### DATASET EXTRACT
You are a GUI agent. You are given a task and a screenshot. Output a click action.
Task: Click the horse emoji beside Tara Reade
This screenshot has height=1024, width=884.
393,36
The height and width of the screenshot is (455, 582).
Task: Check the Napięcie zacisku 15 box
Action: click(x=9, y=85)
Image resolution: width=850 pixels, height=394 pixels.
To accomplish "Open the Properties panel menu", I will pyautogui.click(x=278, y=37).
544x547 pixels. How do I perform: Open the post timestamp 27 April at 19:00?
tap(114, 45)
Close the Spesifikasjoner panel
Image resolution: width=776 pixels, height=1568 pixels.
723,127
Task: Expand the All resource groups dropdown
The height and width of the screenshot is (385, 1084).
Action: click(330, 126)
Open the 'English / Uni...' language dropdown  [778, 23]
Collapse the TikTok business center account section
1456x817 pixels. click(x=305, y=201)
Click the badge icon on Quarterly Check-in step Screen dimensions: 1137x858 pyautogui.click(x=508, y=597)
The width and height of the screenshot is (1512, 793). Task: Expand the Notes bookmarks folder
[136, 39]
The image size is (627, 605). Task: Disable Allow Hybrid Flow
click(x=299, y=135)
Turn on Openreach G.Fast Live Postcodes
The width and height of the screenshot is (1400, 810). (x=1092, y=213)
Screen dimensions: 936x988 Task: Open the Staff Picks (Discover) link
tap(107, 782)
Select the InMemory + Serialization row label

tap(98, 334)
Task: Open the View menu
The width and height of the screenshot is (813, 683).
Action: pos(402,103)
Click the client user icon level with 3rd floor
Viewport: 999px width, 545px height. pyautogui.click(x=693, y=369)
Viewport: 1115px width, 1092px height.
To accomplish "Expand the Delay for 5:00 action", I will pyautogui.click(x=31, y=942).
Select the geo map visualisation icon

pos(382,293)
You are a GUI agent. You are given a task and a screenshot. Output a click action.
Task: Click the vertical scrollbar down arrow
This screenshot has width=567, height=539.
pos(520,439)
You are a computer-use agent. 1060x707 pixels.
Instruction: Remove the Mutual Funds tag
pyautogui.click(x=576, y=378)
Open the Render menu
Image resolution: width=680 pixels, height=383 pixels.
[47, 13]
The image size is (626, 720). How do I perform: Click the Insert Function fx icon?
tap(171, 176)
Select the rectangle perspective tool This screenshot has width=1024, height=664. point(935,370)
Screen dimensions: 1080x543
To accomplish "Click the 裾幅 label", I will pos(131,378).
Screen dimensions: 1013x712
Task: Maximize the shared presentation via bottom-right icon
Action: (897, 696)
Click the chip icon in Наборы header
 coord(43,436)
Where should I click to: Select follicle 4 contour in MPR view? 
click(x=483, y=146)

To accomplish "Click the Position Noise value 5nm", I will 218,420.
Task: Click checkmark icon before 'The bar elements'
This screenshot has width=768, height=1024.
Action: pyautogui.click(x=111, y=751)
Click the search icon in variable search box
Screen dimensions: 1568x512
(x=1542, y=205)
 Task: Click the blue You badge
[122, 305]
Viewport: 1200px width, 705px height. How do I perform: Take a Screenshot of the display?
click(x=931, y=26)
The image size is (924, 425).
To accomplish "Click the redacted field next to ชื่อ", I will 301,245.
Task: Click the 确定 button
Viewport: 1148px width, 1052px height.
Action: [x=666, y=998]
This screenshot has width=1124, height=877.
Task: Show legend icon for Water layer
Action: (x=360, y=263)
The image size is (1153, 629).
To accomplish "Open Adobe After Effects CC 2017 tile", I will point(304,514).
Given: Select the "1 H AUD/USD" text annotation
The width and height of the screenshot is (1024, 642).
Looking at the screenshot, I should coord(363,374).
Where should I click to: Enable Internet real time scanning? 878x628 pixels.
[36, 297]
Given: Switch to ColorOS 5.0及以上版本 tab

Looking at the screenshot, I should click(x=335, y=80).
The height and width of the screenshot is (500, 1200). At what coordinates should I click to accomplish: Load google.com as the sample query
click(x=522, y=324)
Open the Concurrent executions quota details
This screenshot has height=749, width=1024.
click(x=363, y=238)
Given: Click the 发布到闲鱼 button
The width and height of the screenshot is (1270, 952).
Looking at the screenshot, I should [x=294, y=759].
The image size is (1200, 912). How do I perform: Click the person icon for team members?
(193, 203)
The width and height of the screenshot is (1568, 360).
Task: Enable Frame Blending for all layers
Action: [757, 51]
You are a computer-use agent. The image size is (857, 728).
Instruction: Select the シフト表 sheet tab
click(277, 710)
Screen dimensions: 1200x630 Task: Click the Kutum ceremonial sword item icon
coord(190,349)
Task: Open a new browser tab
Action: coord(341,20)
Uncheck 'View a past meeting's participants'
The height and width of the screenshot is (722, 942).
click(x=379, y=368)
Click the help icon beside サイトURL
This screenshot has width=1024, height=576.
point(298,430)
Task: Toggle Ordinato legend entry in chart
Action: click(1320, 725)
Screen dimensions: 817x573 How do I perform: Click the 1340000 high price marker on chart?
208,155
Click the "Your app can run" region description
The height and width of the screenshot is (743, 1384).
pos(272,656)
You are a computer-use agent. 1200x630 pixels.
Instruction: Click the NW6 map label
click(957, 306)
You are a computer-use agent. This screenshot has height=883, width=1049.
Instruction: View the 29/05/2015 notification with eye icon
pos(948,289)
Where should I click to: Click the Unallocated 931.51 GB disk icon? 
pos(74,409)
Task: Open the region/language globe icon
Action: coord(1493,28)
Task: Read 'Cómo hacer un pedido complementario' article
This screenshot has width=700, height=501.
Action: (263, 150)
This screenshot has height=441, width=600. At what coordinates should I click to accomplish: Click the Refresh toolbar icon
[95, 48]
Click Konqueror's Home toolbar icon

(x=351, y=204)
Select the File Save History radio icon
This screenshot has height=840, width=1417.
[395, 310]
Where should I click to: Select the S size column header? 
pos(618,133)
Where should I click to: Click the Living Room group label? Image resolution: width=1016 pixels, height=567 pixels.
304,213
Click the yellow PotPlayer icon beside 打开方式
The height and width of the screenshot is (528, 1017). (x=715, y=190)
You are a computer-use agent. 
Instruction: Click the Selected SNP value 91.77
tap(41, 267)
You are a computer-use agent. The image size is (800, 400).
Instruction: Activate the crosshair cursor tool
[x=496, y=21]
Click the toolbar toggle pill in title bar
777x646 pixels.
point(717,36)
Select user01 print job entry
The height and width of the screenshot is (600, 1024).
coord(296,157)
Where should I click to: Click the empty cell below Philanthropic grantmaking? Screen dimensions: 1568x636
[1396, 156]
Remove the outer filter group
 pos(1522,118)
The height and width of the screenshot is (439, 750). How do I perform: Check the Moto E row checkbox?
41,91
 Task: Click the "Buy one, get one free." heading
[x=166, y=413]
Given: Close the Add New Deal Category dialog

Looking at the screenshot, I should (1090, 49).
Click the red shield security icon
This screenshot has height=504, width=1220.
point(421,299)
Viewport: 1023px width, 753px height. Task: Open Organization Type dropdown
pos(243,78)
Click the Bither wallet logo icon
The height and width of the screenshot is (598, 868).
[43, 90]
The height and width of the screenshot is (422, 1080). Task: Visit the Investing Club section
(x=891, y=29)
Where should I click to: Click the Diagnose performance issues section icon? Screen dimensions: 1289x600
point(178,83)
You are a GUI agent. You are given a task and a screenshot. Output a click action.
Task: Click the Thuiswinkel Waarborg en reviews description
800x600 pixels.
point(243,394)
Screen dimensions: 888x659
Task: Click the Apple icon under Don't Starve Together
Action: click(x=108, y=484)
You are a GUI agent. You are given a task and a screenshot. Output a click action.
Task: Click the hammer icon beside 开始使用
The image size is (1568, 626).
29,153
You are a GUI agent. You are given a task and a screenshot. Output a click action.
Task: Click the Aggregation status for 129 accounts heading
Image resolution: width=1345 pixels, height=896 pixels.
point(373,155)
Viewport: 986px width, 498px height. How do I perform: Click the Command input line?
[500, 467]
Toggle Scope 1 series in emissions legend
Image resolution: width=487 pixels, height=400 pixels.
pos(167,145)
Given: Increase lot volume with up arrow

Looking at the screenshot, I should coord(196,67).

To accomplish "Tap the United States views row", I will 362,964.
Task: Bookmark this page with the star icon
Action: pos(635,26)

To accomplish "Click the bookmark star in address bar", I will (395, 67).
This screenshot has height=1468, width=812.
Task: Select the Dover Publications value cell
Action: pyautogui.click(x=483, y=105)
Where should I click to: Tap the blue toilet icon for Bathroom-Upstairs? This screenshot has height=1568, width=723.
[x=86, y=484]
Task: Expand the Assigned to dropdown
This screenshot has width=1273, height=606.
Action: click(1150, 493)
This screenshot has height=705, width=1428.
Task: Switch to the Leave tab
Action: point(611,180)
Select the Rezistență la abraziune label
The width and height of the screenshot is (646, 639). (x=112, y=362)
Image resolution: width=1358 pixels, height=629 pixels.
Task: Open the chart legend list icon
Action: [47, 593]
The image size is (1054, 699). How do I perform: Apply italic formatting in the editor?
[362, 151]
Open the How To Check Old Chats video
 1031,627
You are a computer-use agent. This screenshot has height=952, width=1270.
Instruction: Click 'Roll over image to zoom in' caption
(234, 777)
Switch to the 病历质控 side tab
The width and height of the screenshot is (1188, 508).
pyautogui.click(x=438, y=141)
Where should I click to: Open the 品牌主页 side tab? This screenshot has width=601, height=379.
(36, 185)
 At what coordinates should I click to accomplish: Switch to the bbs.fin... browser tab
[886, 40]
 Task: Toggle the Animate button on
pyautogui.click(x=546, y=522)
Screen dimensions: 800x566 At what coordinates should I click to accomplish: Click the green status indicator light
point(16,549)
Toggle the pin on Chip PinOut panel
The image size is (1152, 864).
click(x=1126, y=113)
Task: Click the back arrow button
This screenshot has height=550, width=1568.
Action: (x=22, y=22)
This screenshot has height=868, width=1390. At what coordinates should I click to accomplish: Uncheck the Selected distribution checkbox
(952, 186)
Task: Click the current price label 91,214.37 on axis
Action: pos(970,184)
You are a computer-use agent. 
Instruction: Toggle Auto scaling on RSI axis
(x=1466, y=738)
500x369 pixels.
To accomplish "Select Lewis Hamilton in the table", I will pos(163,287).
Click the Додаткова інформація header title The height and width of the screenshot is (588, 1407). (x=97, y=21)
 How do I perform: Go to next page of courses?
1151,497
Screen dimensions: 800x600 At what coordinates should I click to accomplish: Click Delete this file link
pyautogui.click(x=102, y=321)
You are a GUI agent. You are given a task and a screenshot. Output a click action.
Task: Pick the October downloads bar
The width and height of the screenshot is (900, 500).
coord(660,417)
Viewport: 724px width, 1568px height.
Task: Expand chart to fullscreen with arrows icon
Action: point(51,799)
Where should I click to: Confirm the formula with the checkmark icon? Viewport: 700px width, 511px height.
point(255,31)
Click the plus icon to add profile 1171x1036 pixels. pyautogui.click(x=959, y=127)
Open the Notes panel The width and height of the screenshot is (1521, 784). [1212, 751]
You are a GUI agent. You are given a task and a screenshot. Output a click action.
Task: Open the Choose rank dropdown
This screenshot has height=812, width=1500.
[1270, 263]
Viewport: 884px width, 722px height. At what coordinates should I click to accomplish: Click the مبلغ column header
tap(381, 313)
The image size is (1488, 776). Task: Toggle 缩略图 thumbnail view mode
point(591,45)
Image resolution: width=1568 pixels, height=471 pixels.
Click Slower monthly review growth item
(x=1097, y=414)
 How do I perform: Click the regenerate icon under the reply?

### EXERCISE
Count the lines above in which the word "computer" appears, then state only that count.

### OUTPUT BELOW
8